A Bah! from the Pooh-bah

// you want to know who we are, We're the hucksters of radio. . . . . We're vice presidents and clerks, Confidentially, we're all jerks. . . . There was no mistaking the tune. With apologies to Gilbert & Sullivan, Fred Allen, radio's comic Pooh-bah, this week joined the growing ranks of the industry's flagellants with a withering burlesque: The Radio Mikado, written by Allen.

At rehearsal, the operetta opened in the office of Button, Burton, Bitten and Muchinfuss, where Philmore Updyke Muchinfuss ("known in the trade as old P.U.") was holding a staff conference. The advertising agency needed a sponsor.

In came Soap Tycoon F. A. Allen. Sang Allen, to the tune of A Wandering Minstrel I:

A wandering sponsor I;

My business is in trouble,

I make the soap with the built-in bubble

That nobody seems to buy.

The hucksters of B.B.B. & M. suggested a radio show for Allen. He shouted the idea down ("If you mention that . . . again, I'll have your entire agency barred from Toots Shor's!"). To the tune of As Some Day It May Happen, Allen told why he dislikes radio:

The day that I take over, I'll clean up radio

I've got a little list. I've got a little list

Of things that upset listeners, I'll see that they all go

(And they never will be missed. They never will be missed.

There's those fat off-key sopranos who keep singing Rinso White!

And that fellow Gabriel Whoosis, with his "Ah, there's news tonight." . . . There's those mournful serial programs, all unhappiness and grief,

Where the baby's a delinquent and the grandma is a thief. . . .

And those honeymoon atrocities, where the bride is always kissed;

They never will be missed. They never will be missed.

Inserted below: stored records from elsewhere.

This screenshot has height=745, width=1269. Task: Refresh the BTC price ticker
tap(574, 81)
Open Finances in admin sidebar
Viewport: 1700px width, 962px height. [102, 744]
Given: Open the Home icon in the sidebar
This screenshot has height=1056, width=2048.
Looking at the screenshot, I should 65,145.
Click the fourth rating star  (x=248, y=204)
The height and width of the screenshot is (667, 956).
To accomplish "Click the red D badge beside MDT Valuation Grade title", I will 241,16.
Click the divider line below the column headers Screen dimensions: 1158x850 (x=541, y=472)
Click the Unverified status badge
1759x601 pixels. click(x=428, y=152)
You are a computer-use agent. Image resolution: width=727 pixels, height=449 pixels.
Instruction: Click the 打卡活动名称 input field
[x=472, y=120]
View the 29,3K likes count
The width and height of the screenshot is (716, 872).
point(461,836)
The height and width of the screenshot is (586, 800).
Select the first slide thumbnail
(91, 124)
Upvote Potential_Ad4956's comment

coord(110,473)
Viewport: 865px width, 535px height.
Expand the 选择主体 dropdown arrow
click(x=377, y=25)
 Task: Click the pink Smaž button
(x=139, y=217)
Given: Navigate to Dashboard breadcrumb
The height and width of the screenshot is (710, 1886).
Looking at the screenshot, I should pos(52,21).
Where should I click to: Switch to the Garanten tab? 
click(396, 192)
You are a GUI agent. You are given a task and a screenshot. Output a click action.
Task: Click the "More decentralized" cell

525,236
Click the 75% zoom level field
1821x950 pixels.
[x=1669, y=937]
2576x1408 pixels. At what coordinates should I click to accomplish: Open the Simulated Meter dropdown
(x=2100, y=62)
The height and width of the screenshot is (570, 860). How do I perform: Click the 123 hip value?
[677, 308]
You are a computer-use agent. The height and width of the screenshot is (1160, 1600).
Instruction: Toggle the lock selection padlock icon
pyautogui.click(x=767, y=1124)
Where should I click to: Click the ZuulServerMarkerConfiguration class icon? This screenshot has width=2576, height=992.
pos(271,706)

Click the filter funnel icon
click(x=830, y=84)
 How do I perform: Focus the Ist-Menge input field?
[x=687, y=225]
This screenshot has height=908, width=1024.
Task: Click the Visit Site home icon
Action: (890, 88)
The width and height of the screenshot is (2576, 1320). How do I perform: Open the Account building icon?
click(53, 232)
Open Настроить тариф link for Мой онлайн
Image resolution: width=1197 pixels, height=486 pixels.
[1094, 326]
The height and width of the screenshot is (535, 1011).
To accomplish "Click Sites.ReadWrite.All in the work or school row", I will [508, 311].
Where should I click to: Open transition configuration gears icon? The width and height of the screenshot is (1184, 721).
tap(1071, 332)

Finally, Allen suggested a "world symphony" to sell his soap ("We'll have 300 violins piped in from California . . . trombones from Texas . . . 90 French horns direct from Marseilles"). But it would not do, said Allen. To the tune of Tit-Willow, he explained why:

In all the excitement, there's one thing we forgot: Petrillo. Petrillo. Petrillo.

First we must learn if we can or cannot, From Petrillo. Petrillo. Petrillo.

If you want a musician to beat on a drum, Or a trumpet ta toot, or a banjo to strum, You can't do a single thing 'til you hear from Petrillo. Petrillo. Petrillo.

But radio listeners did not hear this version. Reason: after rehearsal NBC censors slashed Allen's script. Deleted by the thin-skinned network: all mention of hucksters, jerks, "old P.U.," etc. At the last minute, Allen had to write out some of his best lines to make his lyrics rhyme.